Based on this difference, Gelman and Sichel (1987) believed that external monographic circulation more closely resembled the binomial process of discrete trials for two reasons: the books could not be continuously borrowed, because they were out for extended periods; and there was a finite bound to the number of circulations in a given time period. Therefore, in place of the gamma-Poisson NBD, they proposed for external monographic circulation the beta-binomial distribution (BBD), which is a compound binomial distribution with the beta function as the mixing function. Testing both the BBD and the NBD against the external monographic circulation of two university libraries, Gelman and Sichel found that the BBD provided a much better fit to the high-circulation end of the distribution.

Haight (1978, 158) describes the BBD as the discrete time analog of the gamma-Poisson NBD in that it models qualitative inhomogeneity for short time periods so that only a success or failure can be recorded. Interestingly enough, the mixing beta function is the very function that Price (1976) demonstrated as modeling the single-edged Matthew Effect. Moreover, the NBD arises as a limit of the BBD (Boswell and Patil 1970, 8–9). In library terms, as Gelman and Sichel (1987) describe it, the binomial process turns into a Poisson process as the loan period shortens and the time the item is available for further use lengthens. Therefore, they suggested that binomial mixture models be applied to low-frequency use such as book lending and that Poisson mixture models be applied to high-frequency use such as journal or in-library use.

The controversies surrounding Burrell's development of his NBD model with aging on the basis of external monographic circulation came to a head with a study done by Tague and Ajiferuke (1987) at the Western Ontario School of Library and Information Science. They utilized University of Saskatchewan monographic circulation data for the academic years 1967–68 through 1977–78, which were organized into Collection I and Collection II. Collection I consisted of all those monographs that had circulated in the initial year 1967–68, and it traced their circulation history through the subsequent 10 academic years. It contained a zero class. Collection II contained monographic circulation data for the 11 academic years from 1967–68 through 1977–78. It was different from the first in that it provided information not on one set of monographs over time but on the 11 differing sets of the monographs that had circulated in each of the 11 academic years. Collection II did not have a zero class.

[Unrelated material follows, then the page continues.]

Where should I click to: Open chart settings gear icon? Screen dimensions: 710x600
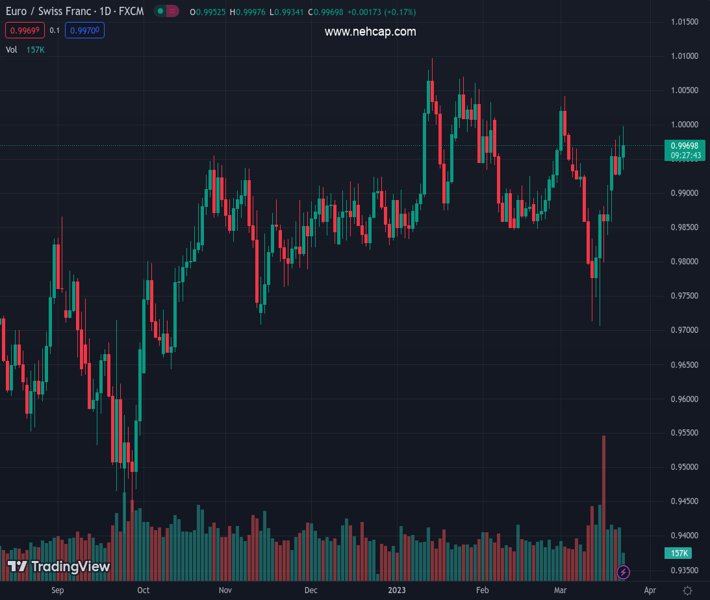[x=685, y=590]
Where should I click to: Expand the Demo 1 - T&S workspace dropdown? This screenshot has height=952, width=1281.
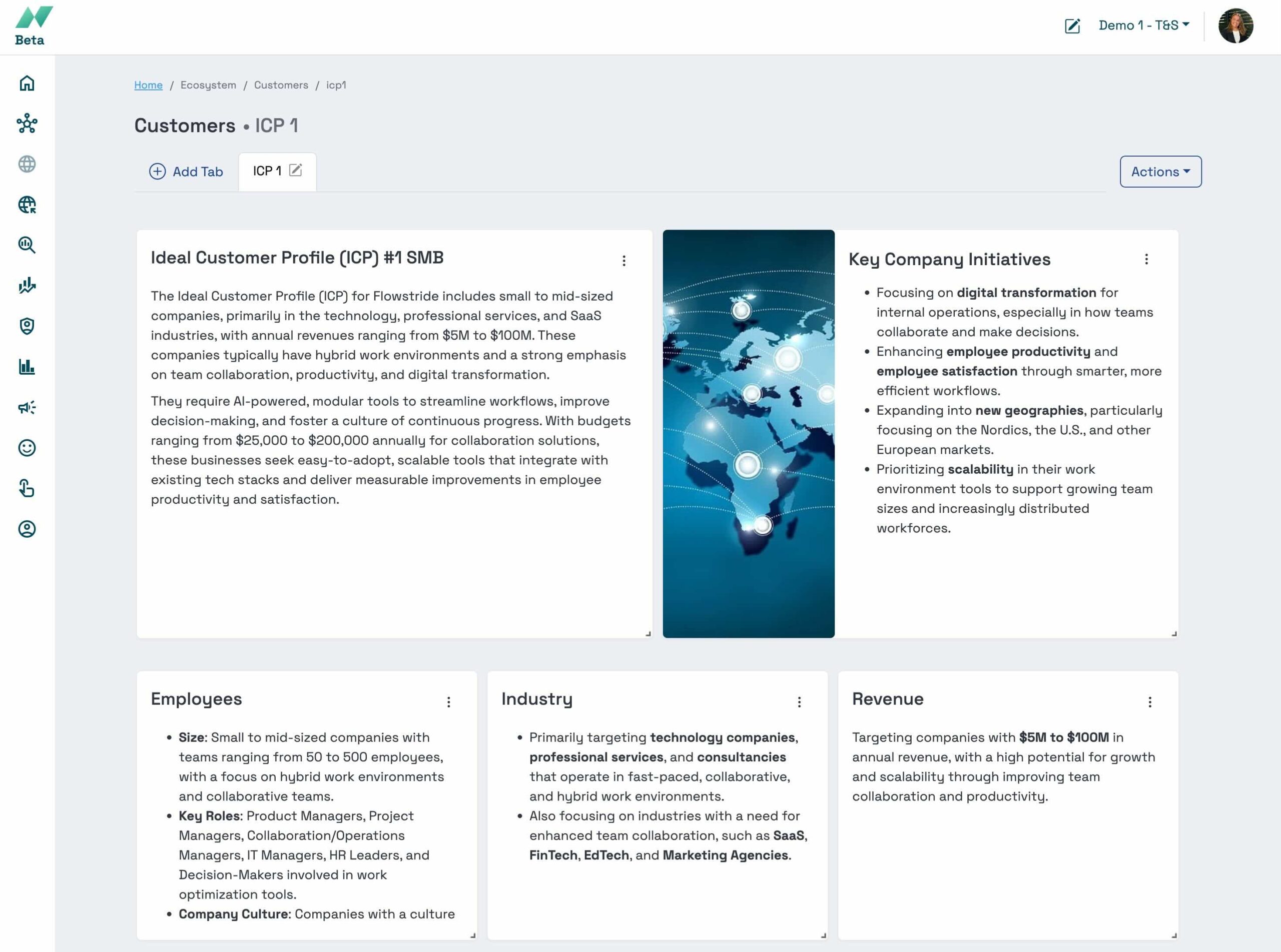(x=1144, y=26)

Tague and Ajiferuke applied the NBD to both of these collections. With respect to Collection I, they used two different ways to estimate the parameters of the NBD. The first way was to estimate the parameters by the method of moments in combination with another method that incorporated Burrell's aging factor (a proportion crudely obtained by dividing the circulation mean of the initial year into the circulation mean of the following year). This way comprised a technique for testing the predictiveness of Burrell's model. The second way was to use the method of moments to estimate both parameters for each year of circulation. As for Collection II, Tague and Ajiferuke employed a technique for estimating the parameters of the zero-truncated NBD, whose own inventor (Brass 1958, 59) described as suitable for exploratory work or to provide first-stage values for iterative maximum likelihood solutions. Tague and Ajiferuke then employed chi-square goodness-of-fit tests on the various circulation distributions, and in all cases the NBD was rejected as the appropriate model.

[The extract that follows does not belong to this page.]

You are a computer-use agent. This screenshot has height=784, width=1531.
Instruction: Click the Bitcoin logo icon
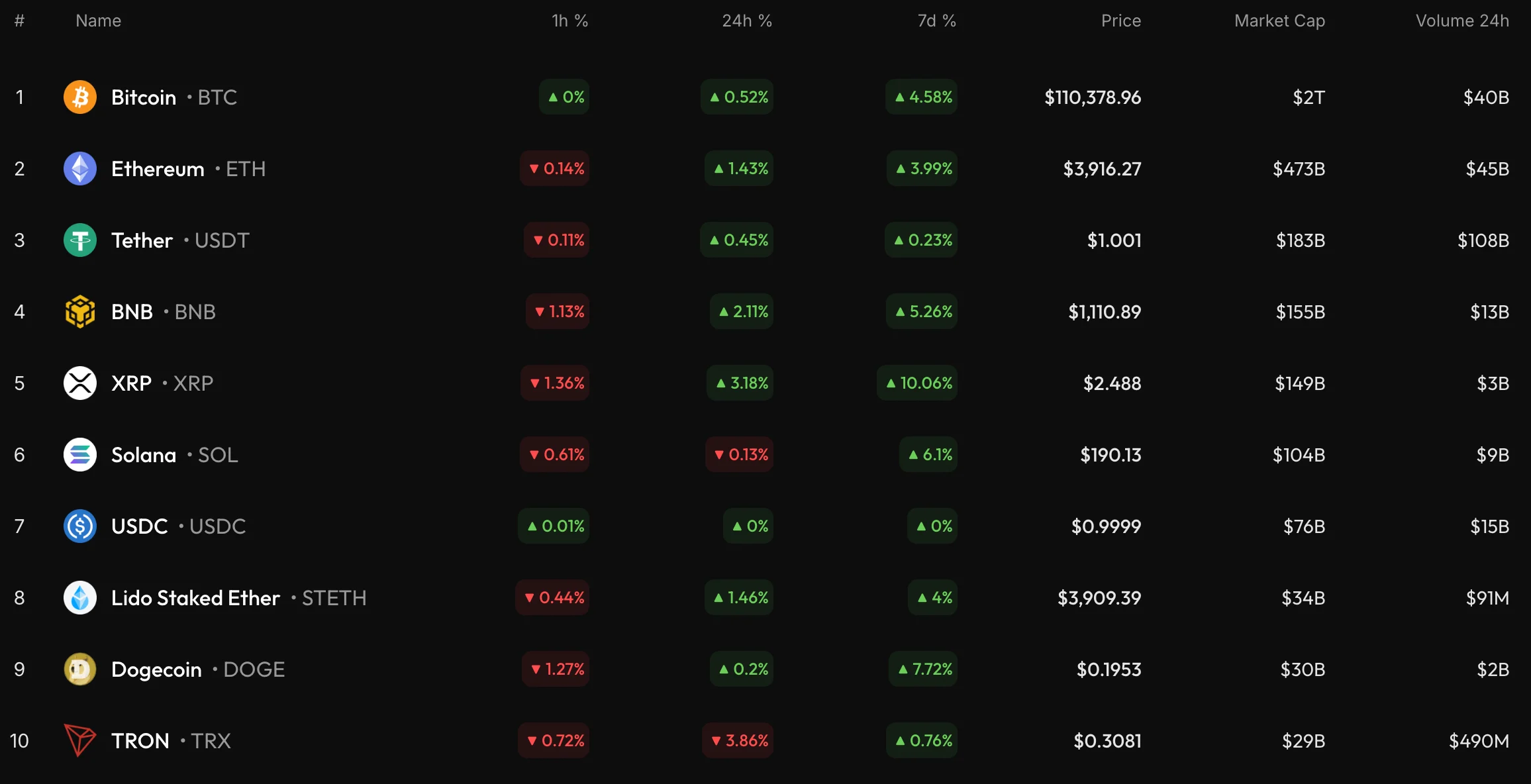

At this point it is necessary to pause to describe the general features of Collection I of the Saskatchewan circulation data and the results of Tague and Ajiferuke's tests upon it in order to bring into focus precisely what is at stake in these controversies. Collection I contained circulation data on 68,590 monographs, and in the first year, 1968–69, the zero class comprised 51,992 or 75.8% of the monographs in the set. Over the years, the zero class rapidly expanded until in the last year, 1977–78, it contained 63,251 or 92.2%. For the complete ten-year period, the mean of the zero class was 86.2% of the monographs in the set. Such a phenomenon is not unusual in library use. For example, in his seminal article on library use, Trueswell (1969) showed that 50% to 60% of library holdings satisfied 99% of circulation requirements.

During the 1970s Kent et al. found that 39.9% of the monographs acquired in 1969 by the Hillman Library at the University of Pittsburgh never circulated in the period from 1969 to 1975 and that in 6 branch science and technical libraries the zero class for journals ranged from a low of 63.1% in the Physics Library to a high of 93.2% in the Engineering Library. These zero classes can consume a considerable amount of resources, and the researchers found that the subscription costs of the zero class ranged from 47.9% of the Physics Library's serials budget to 86.5% of the Computer Science Library's serials budget (Kent et al. 1978, 61–62, 104–10; Kent et al. 1979, 9–104, 209–68; Flynn 1979). However, the Pittsburgh figures for serials might be overstated due to poor methodology. Whereas at Pittsburgh the Chemistry Library's serials zero class was estimated at 85.5% of the serials collection and its cost at 64.8% of the serials budget, a more careful study with a better sample by Chrzastowski (1991) at the University of Illinois at Urbana–Champaign (UIUC) Chemistry Library found the size of the zero class to be only 9% and its cost to be merely 3%.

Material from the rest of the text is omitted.